(Document section):
BEGIN

The use of such a facility will depend on careful distinctions. The prime idea is that a "bad" value should render the result of any further computation involving it also "bad", rather than offer a number whose value seems no less valid than any other number. For instance, subtracting two nearly-equal small numbers will through cancellation produce a result that could be too small to represent as a normalised number. The denormal representation is fully satisfactory for this because its reduced precision captures the reduced precision of the result: gradual underflow. Such cancellation is always a potential problem with subtraction and is expected. But, if two very small numbers are multiplied (or a small number is divided by a large), the resulting underflow is abrupt, and the conversion to the nearest representable denormal number will involve a significant loss of precision, an unexpected event in multiplication and division. In such a case, the Underflow code would mark all subsequent usages of the result as bad rather than allow the misleading appearance of a good result. Hopefully, a sequence such as (small × small × large) might be found and changed to (small × large × small). Without an Underflow trap, this might never be noticed.

The secondary usage would be to avoid referencing "bad" values that are present because of organisational convenience, somewhat as follows:

t:=0; n:=0;              %An array x is to be averaged, elements first to last.
for i:=first:last do     %Bad values are to be avoided, lest the total be ruined. 
 if Valid(x(i)) then t:=t + x(i), n:=n + 1;
next i;
if n > 0 then print "Average of ",n," is ",t/n
 else print "No valid values!";

Additional special values

At this stage the design could be declared complete. Every possible bit pattern is decodable to a distinct number, plus the two special values of zero and NaN.

But once some special values are encompassed, the dam has been broken and other special values could be supported to signify other special cases. Because of the limitations of finite-sized floating point numbers, it is possible that the result of a calculation is a number too big, or too small to be represented; this is ±Overflow and ±Underflow. The mathematics behind a calculation might be such as to make ±Infinity a useful indication, and "?" for "no result", then there arise indicators for erroneous operations such as divide by zero, square root of a negative number, log of a non-positive number, arctangent of a vector of zero length and so on, plus the more sordid mistakes of programming, such as referencing the value of a variable that has yet to be initialised. And if these are to be allowed, why not extend to allowing user-defined codes such as "missing datum", "unreadable value", "misprinted value", "malfunctioning meter", etc. as might prove useful?

END

(Information supplied):
BEGIN

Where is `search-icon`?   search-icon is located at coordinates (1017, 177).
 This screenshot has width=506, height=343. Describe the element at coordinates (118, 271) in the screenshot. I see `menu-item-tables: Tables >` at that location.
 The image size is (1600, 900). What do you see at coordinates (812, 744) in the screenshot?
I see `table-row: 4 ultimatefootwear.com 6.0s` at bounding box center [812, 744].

END

(What the task asks): Reproduce the text on floating-point special values word for word, from "At this stage" up to and including "zero and NaN.".

(Result of the task):
At this stage the design could be declared complete. Every possible bit pattern is decodable to a distinct number, plus the two special values of zero and NaN.